Der Himmel – und unsere bürgerliche Gesellschaft – mögen mir verzeihen: Ich habe ein Gespräch mitangehört und mir sogar Notizen davon gemacht. Nein, nicht am Telephon, da sei Höcherl vor. Sondern an der Bar des Helvetia-Expreß, auf der Fahrt zwischen Frankfurt und Hamburg. Ich weiß, man hört nicht mit – vom Schreiben nicht zu reden. Andererseits: Die beiden Herren machten nicht die geringste Anstrengung, ihre Stimme zu dämpfen, ja schienen eines Publikums bedürftig zu sein.
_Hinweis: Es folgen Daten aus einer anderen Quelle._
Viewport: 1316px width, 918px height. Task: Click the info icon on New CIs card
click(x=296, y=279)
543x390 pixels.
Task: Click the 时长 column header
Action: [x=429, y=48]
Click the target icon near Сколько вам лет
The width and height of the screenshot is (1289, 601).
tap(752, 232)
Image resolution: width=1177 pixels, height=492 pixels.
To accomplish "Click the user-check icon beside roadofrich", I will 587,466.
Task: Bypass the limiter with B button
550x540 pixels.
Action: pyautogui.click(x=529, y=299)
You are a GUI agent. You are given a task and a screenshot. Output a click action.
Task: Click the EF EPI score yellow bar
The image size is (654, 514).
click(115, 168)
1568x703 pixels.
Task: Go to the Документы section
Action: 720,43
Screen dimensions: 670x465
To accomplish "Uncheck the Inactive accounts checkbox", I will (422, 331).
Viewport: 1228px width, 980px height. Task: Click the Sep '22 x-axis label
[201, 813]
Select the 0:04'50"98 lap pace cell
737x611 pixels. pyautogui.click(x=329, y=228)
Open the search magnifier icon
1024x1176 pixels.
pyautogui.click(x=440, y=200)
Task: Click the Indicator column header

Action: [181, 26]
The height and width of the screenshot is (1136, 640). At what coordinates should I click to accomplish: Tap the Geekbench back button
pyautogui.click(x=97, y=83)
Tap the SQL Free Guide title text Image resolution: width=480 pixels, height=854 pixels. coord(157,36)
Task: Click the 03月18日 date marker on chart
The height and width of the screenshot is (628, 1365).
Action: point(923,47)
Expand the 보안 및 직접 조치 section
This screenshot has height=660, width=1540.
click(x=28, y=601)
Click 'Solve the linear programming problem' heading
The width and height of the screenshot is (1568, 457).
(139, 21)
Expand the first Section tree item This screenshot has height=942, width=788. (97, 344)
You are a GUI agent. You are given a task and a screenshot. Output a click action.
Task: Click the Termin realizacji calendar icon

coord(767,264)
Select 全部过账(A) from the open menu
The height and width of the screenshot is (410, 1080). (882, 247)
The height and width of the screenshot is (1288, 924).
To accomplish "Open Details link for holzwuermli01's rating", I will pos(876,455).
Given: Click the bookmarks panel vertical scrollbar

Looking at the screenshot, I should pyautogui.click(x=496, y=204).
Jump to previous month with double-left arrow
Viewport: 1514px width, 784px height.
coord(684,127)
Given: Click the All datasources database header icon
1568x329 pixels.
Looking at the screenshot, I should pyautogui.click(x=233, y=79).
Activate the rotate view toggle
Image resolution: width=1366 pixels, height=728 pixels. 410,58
Sagte der eine: "Ich hab’ noch an keinem Film Geld verloren."

Darauf der andere: "Das ist auch schwer." Lachten beide: "Hahaha."

"Das Verleihgeschäft ist überhaupt das Geschäft."

"Was spielen deine Filme denn so ein?" "Ganz verschieden, mal 400 000 Eier, mal zwei Millionen –."

"Dolles Ding."

"Und in New York liegen die Filme nur so herum. Letzthin habe ich einen für 8000 Dollar gekauft, und eingespielt hat er 1,2 Millionen."